Problem details
The range to repeat runs from the line with "Open external link icon for SA-00008336" to the last line below, both ends included; give it exactly and without pictures.
Input material section start
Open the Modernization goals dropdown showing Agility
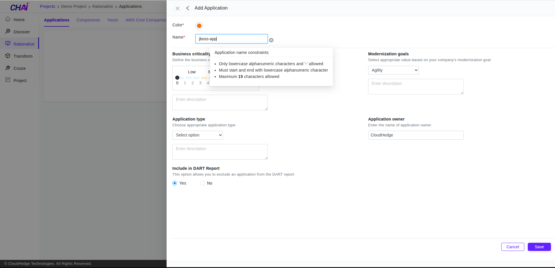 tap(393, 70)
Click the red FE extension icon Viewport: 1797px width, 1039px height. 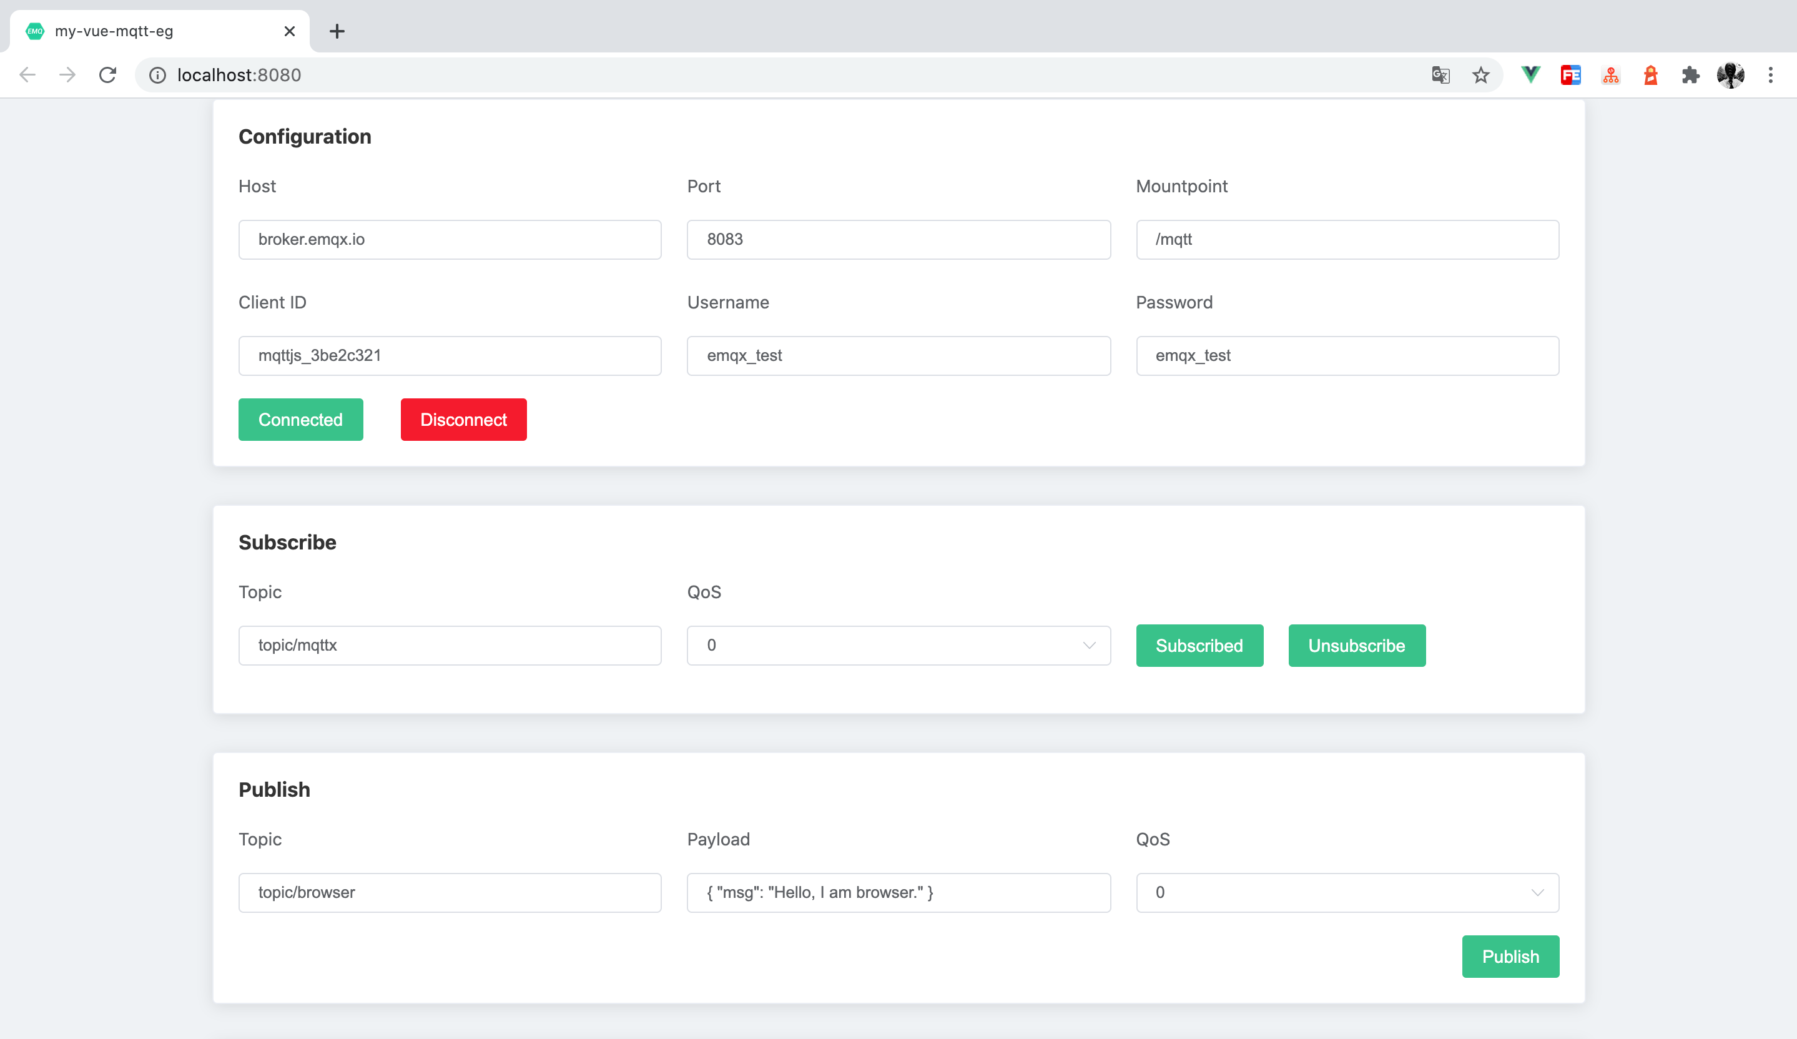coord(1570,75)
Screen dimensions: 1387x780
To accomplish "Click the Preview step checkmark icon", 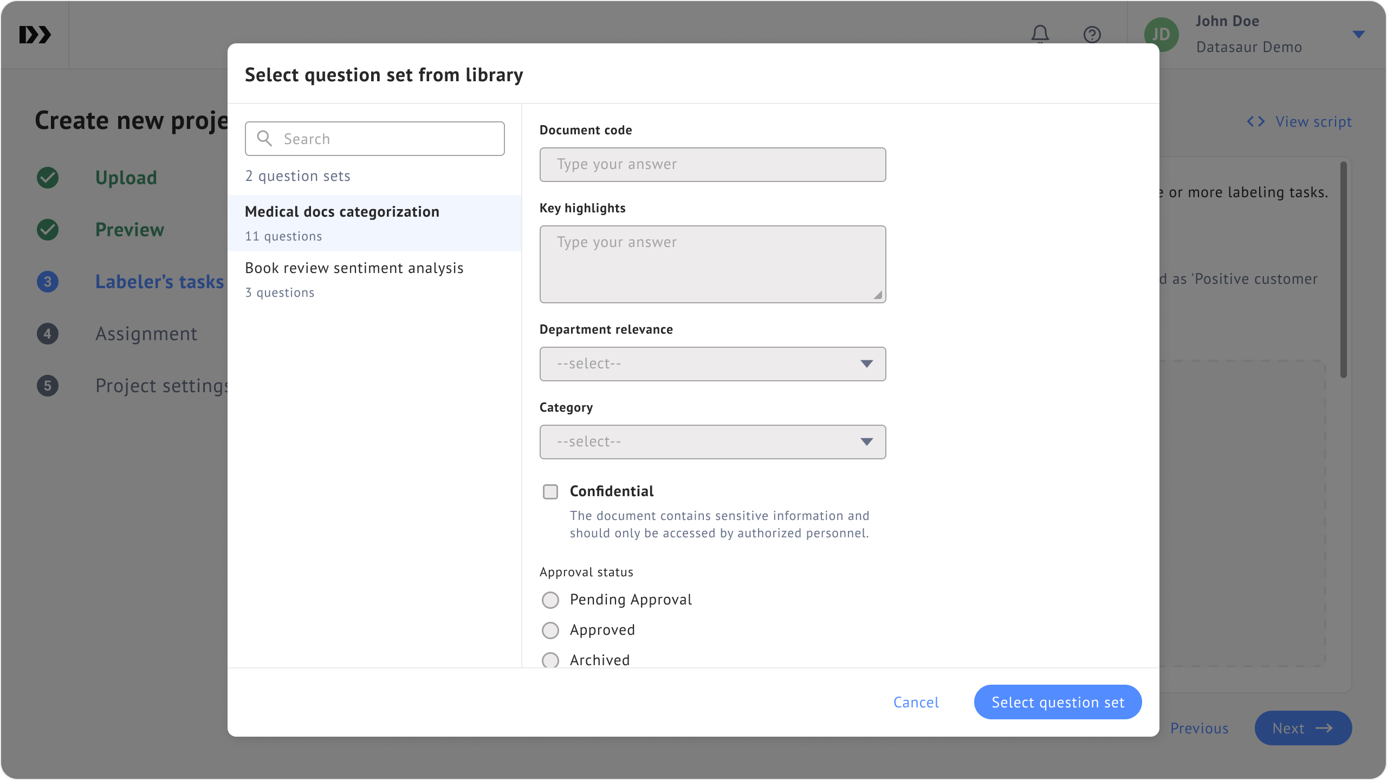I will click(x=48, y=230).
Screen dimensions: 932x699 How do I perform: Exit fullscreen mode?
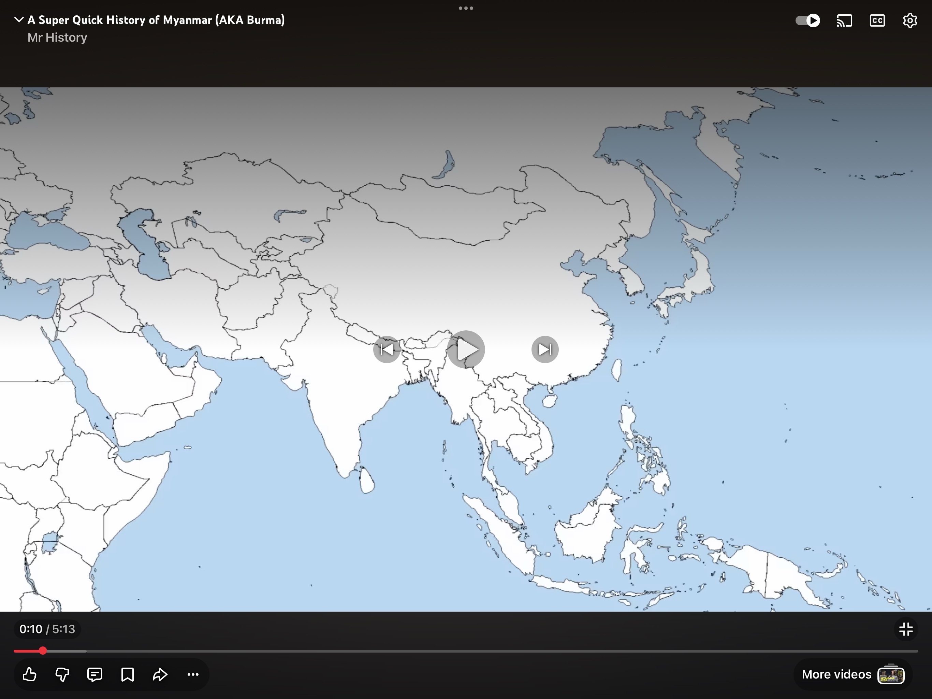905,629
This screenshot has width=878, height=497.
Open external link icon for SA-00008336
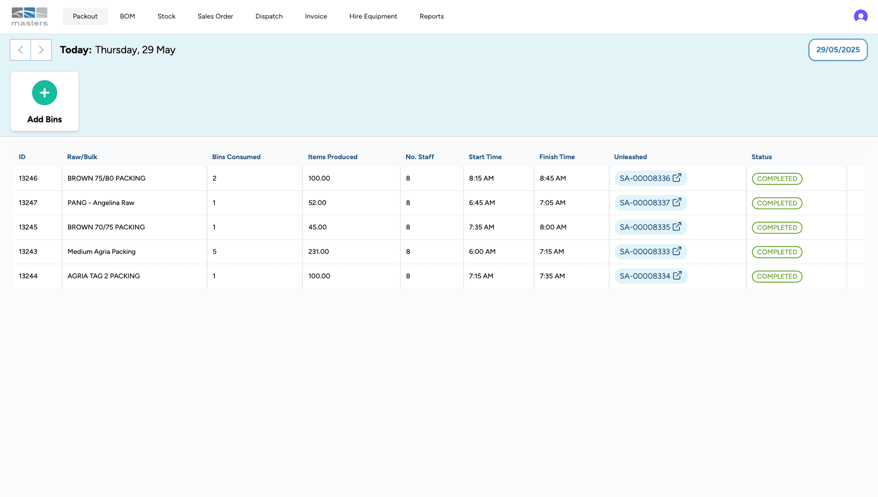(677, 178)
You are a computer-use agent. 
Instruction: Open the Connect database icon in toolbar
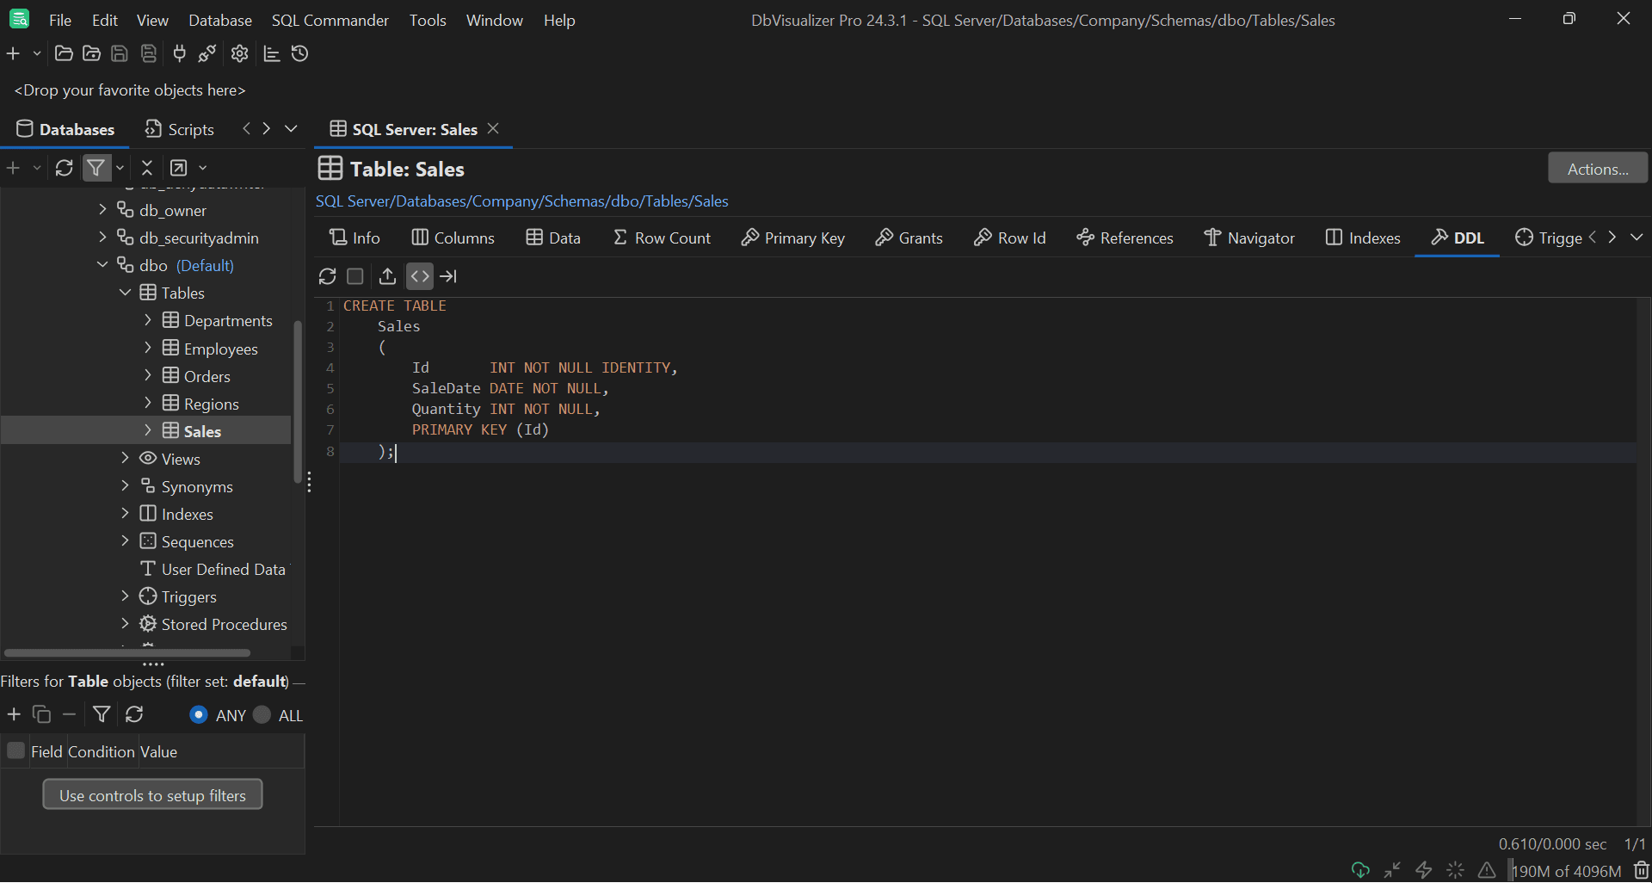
Input material section end
Result for this exercise
Open external link icon for SA-00008336
(677, 178)
You are a computer-use agent. 
Instruction: Open the Connect database icon in toolbar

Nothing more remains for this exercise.